> **WHAT THIS TASK INVOLVES**
Pull every line with the word "agent" out of the entries below.

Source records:
═══
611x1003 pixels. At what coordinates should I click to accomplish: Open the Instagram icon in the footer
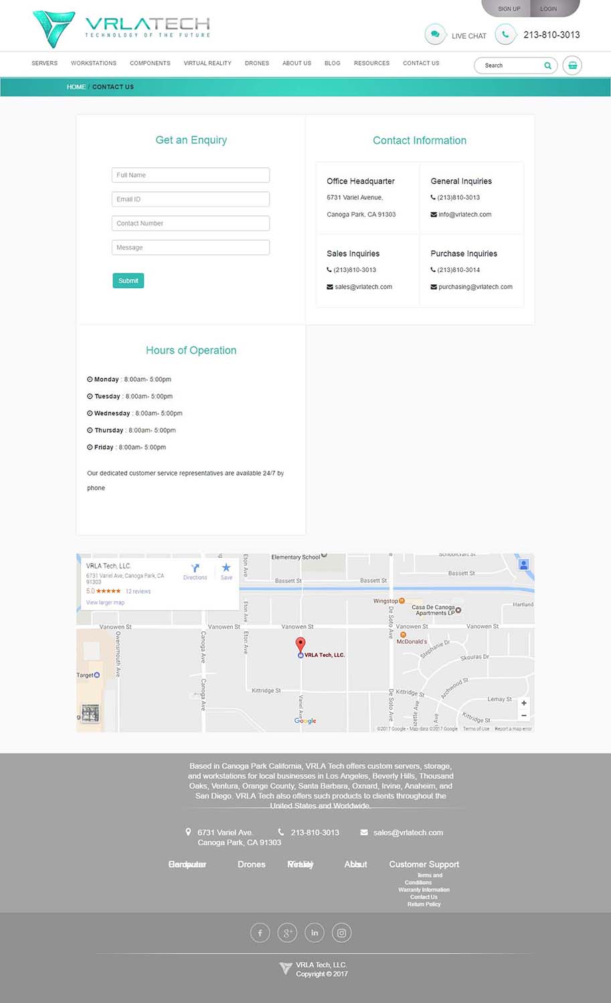(x=341, y=932)
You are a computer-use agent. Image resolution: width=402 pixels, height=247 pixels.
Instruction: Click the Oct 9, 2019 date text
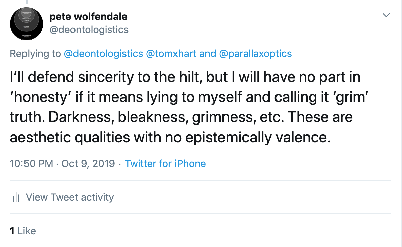pos(88,164)
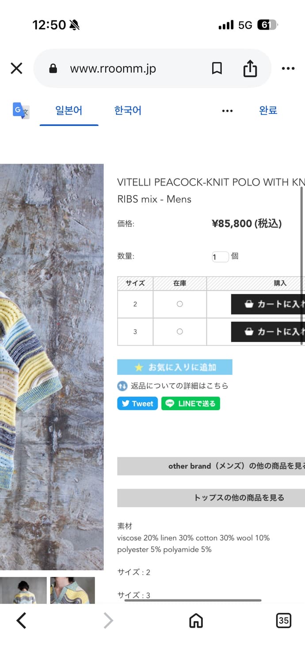View other brand Mens products

tap(211, 466)
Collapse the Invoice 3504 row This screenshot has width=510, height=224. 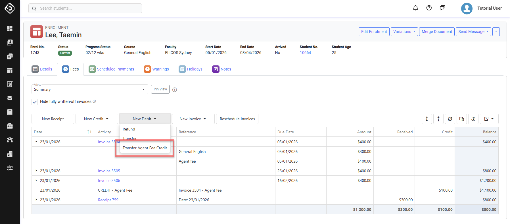(36, 142)
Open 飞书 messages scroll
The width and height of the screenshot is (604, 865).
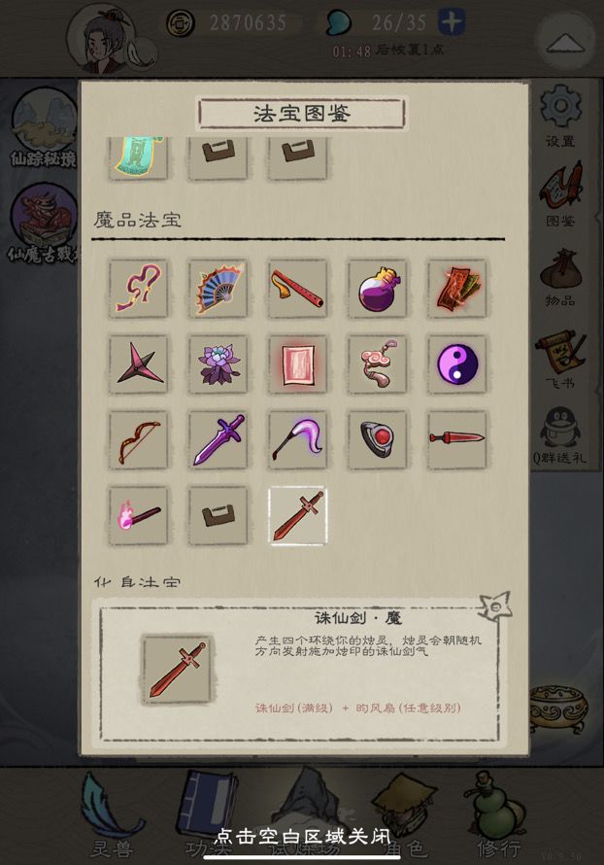point(560,360)
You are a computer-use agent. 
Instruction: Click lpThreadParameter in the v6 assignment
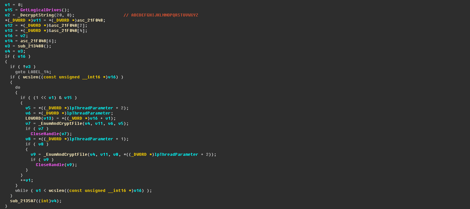point(91,113)
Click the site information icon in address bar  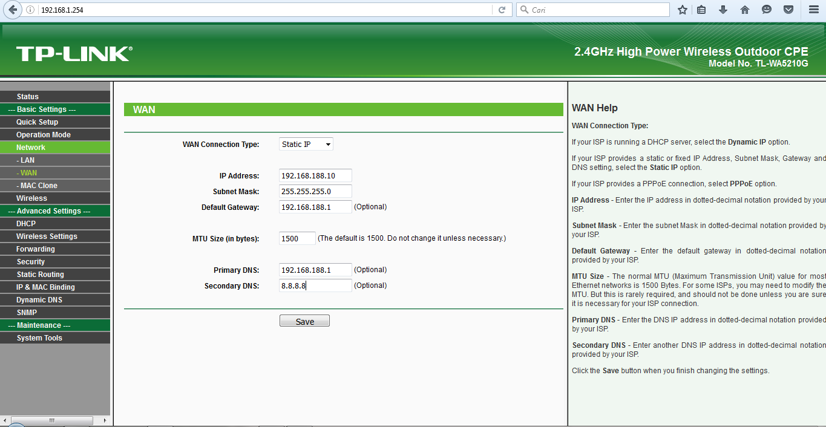(29, 9)
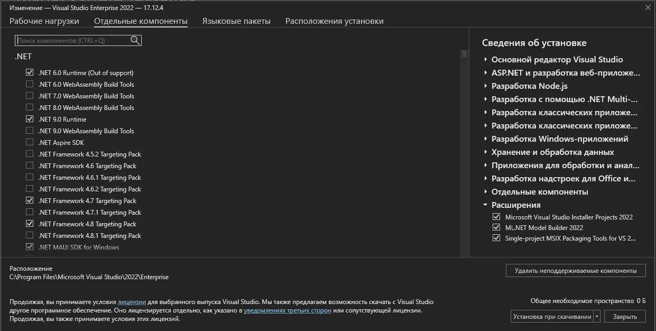Focus the component search field

73,41
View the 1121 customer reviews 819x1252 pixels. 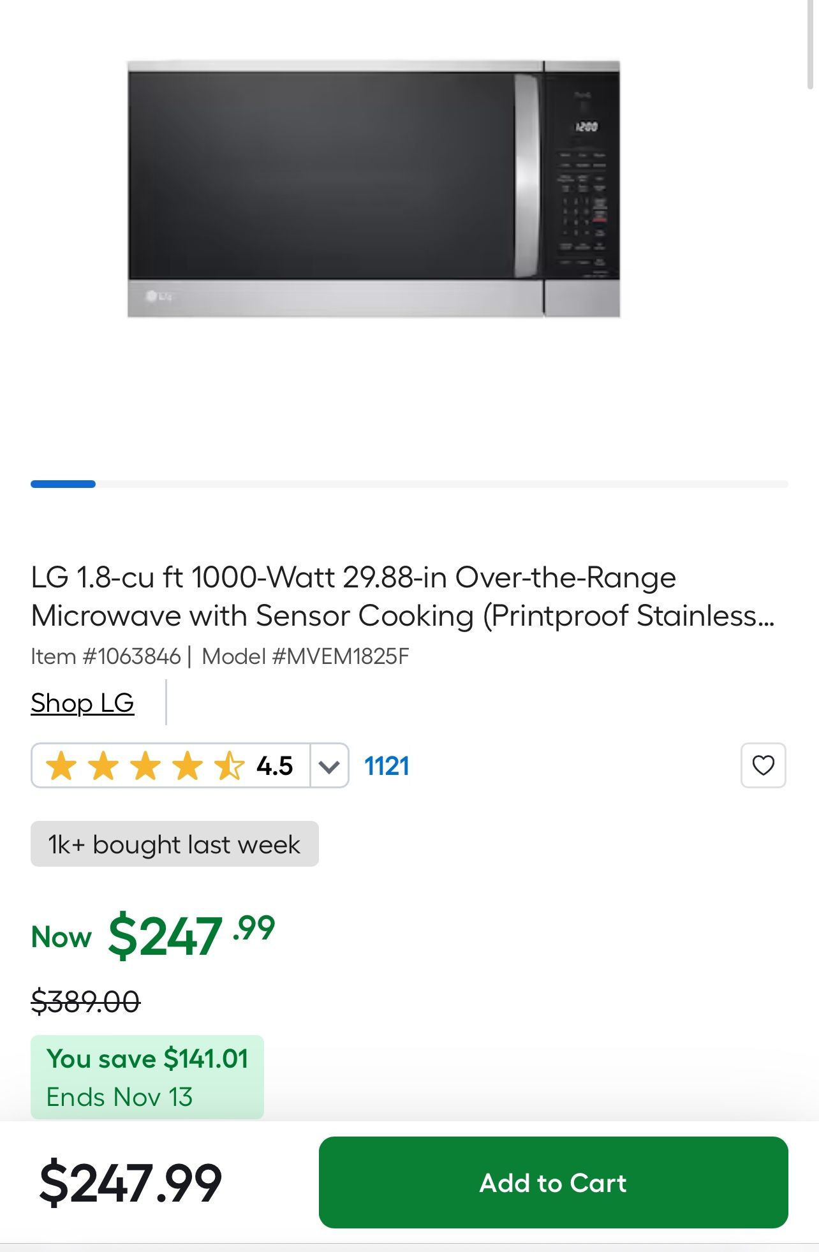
═══
> **TASK ANSWER**
You are a computer-use agent. Image resolution: width=402 pixels, height=247 pixels.
You are a computer-use agent. 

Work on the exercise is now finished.